Problems? Ask an Entrepreneur



They’ll tell you problems are just a part of life

Running a small business can be a very rewarding experience. The joys that come with that entrepreneurial spirit vary from the freedom of being your own boss to the sense of accomplishment derived from building something from the ground up. Along with the many joys come a whole slew of problems. But that is natural according to a recent study completed by the Business Development Bank of Canada (BDC) titled Entrepreneurs’ challenges and needs. According to the study, 99% of small businesses in Canada face at least one problem in their organization. If you are feeling a little pressure, you needn’t worry, you are in good company.

Problems - paperwork

Financing and managing growth are the most common problems amongst small businesses

Liza Minnelli taught us in Cabaret that money makes the world go round, but it is also the largest source of problems for small business owners. Money and the inability to source financing was cited by 49% of small business owners as the most frequent problem, while maintaining profitability followed closely, being mentioned by 42% of responders. After money problems, managing the business was the next largest group of issues. Struggles with growing the business (41%), maintaining balance between business and personal (35%), improving productivity (34%) and managing time effectively (30%) were frequently mentioned as the difference between a smooth road and a bumpy one when running a small business. The study also showed that the smaller the business, the more likely these types of problems will have an impact.

Problems - unprepared

Running a small business can leave entrepreneurs feeling unprepared

Perhaps the problems stem from their state of readiness, generally leaving a small business unprepared when growth knocks on their door. One of the most difficult acts an entrepreneur must perform is juggling between working the business while simultaneously building the business. Inevitably, often times one wins out over the other. The result is either a business that has some short-term customers but lacks direction or a finely tuned business that lacks sufficient revenue. When asked why their state of readiness leans towards unprepared, the top reasons cited were a lack of funds, lack of qualified staff, lack of time management and lack of a trusted advisor.

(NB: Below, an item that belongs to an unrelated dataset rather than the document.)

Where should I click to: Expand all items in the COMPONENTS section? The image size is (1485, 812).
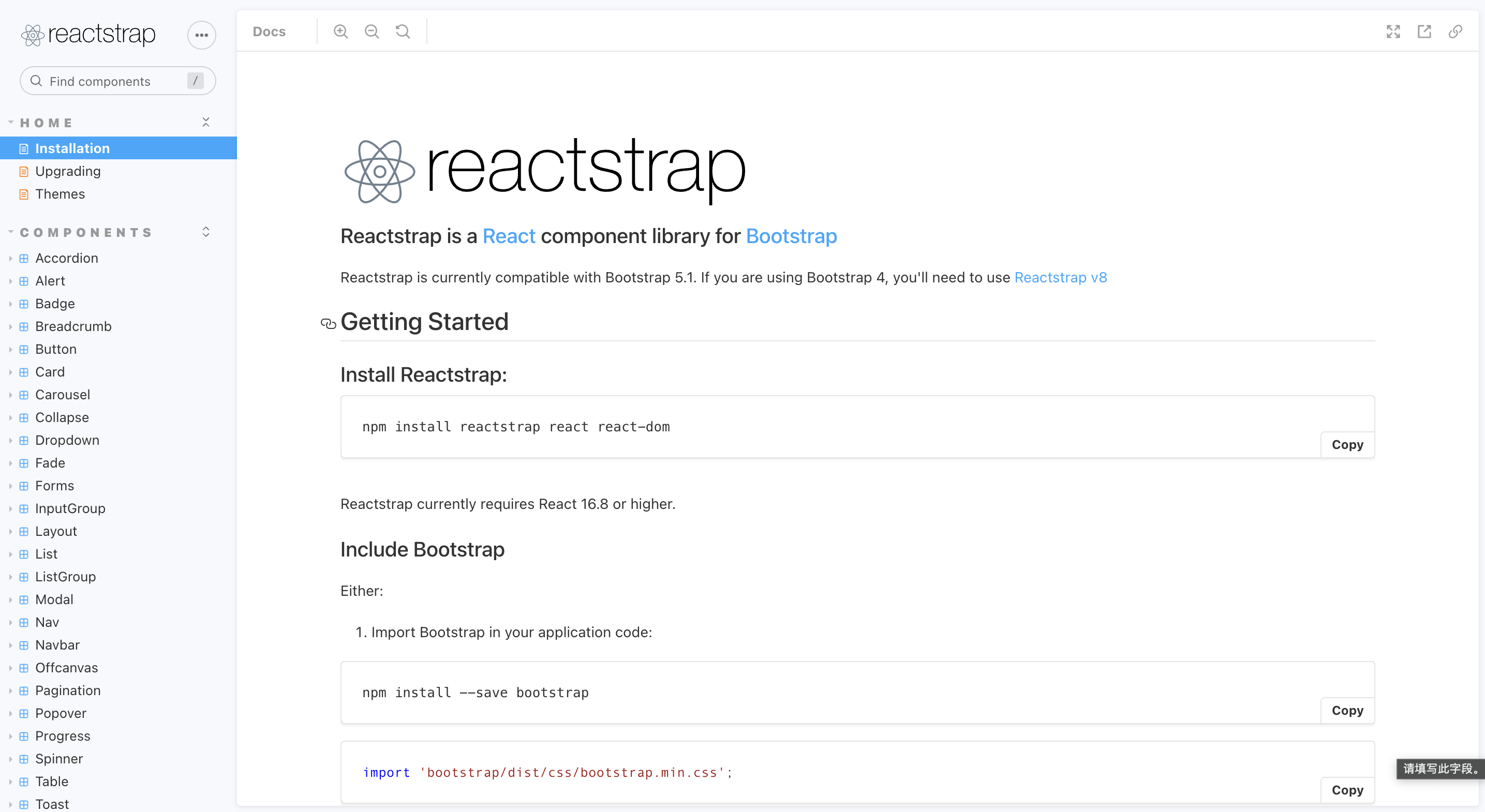(206, 232)
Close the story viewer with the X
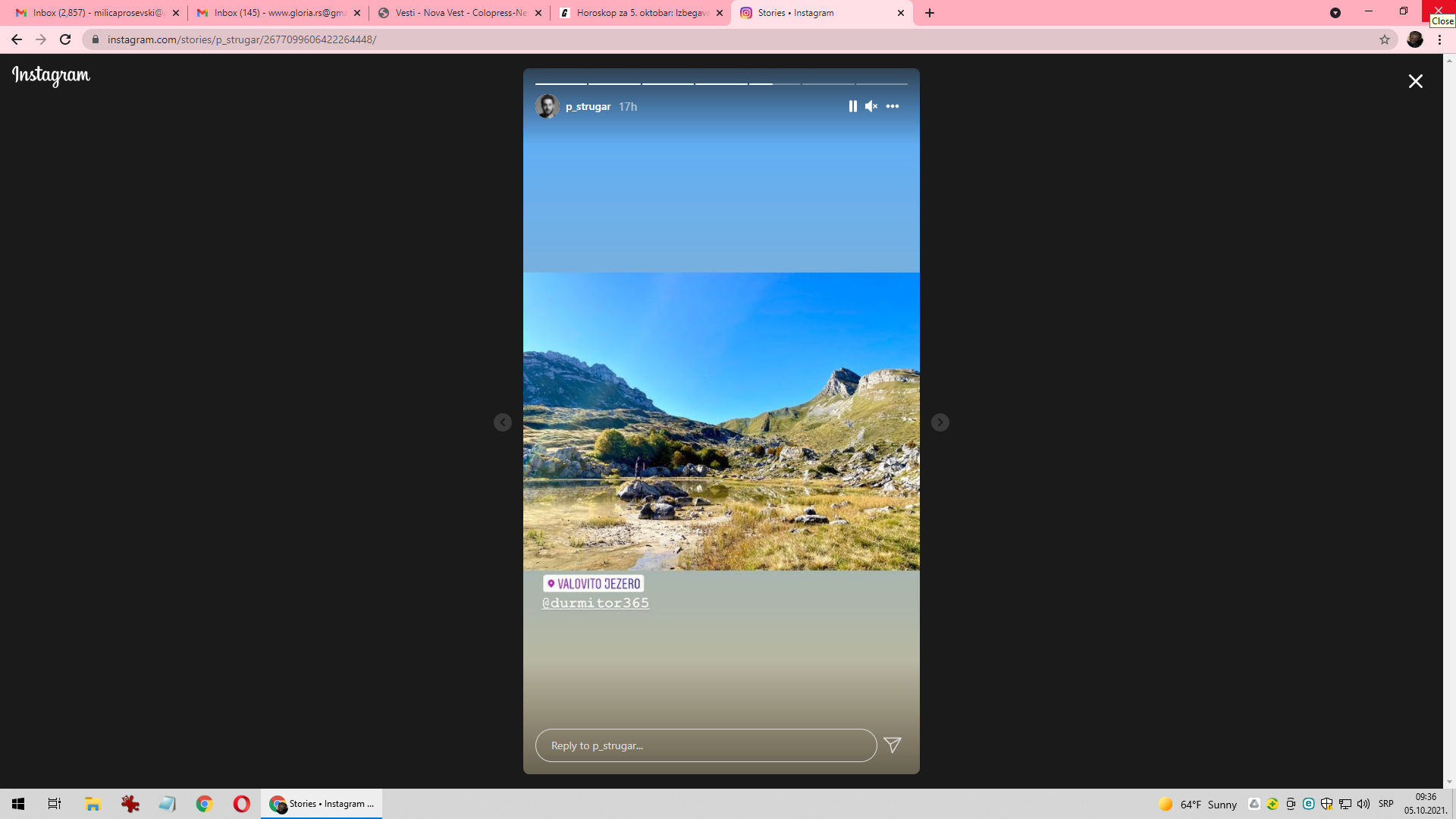 (1415, 81)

Like most challenges encountered by small businesses the problems associated with preparedness are felt by many. And many of these same businesses have offered advice on how to deal with problems. During the Entrepreneurs’ challenges and needs study, the BDC asked small business for that advice. And it can be boiled down to two main themes. One theme advises entrepreneurs to surround their business with people that can help, such as consultants, qualified staff, mentors and a good network of business professionals. The second theme advises business owners to have a thorough understanding of their business landscape, including knowing their region, their customers and their product. It further suggests that a business should invest the appropriate amount of time for solution analysis, priority setting and financial planning.

No one said running a business was easy. Rewarding perhaps, but not easy! All businesses encounter problems, sometimes those problems seem overwhelming. Investing your time to build knowledge in your business landscape and asking for help either through your established network or an independent consultant can help bring a speedy resolution to business problems and get you on the road to long lasting growth, prosperity and satisfaction.